The women eventually kill the two men, but not before the more violent one rapes Louise, only because Mad’s gun misfires. But in those moments while they are inside fearing for their lives, Mad tells them about the keeping room on the plantation where she was a child. White masters (pedophiles) raped young black slaves as young as 10 years old in this room. Mad was also raped in this room and her child taken from her and sold into slavery.
I loved the scene where Augusta slaps Mad and Mad slaps her right back. She says, “We’re all niggers now.” I also loved the way they escaped at the end–by dressing like men, torching the house, and walking ahead of Sherman’s soldiers.
There’s one scene which seems to confuse viewers, probably because parts of that scene were cut from the film. The black man that Augusta shoots was a Union soldier too. But he was Mad’s boyfriend who was coming to warn them about Sherman’s march. He was in the wrong place at the wrong time and died because of it.

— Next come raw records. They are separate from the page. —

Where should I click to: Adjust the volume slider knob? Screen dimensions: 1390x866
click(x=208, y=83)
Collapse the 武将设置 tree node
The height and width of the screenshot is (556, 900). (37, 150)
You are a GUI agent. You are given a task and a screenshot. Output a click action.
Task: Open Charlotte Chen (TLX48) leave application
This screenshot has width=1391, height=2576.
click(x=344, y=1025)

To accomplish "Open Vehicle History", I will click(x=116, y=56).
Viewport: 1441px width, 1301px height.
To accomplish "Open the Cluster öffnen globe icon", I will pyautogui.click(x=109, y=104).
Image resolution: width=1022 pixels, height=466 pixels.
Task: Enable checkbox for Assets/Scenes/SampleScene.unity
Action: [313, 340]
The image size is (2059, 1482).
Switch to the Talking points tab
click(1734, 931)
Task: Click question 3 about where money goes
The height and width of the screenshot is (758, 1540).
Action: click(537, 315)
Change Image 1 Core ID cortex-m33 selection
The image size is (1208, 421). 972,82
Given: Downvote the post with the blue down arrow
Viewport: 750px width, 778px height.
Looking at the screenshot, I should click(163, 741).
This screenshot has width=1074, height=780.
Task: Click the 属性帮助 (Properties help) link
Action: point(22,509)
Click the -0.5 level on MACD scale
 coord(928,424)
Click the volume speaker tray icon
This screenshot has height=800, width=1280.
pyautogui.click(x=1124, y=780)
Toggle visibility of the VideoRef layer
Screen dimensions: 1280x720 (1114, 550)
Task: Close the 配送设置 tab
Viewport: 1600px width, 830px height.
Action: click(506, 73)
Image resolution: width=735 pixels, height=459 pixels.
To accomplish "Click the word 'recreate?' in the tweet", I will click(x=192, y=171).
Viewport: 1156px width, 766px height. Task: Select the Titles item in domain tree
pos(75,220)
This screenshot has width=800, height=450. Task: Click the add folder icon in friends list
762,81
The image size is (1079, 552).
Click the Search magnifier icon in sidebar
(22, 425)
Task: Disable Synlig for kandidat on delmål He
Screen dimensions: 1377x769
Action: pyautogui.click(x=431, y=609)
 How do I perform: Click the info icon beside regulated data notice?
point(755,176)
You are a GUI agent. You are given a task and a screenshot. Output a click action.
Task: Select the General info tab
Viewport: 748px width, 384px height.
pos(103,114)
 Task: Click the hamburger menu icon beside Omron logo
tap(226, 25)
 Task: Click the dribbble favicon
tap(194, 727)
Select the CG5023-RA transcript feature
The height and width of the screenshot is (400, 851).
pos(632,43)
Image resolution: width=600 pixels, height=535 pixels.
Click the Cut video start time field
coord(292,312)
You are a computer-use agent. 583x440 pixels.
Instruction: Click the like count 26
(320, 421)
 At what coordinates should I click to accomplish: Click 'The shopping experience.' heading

8 out of 10 stars. Casting was perfect. When the film was in production it was said that Olivia Wilde was approached to star as Augusta. Thank God she didn’t take the role. She certainly would’ve ruined it. Not to mention she looks absolutely ancient and these were young girls. The older brother, played by Sam Worthington, was almost charming, but you could tell he was not quite right and so could Augusta. Most serial killers are like that, charming on the surface, but not right underneath.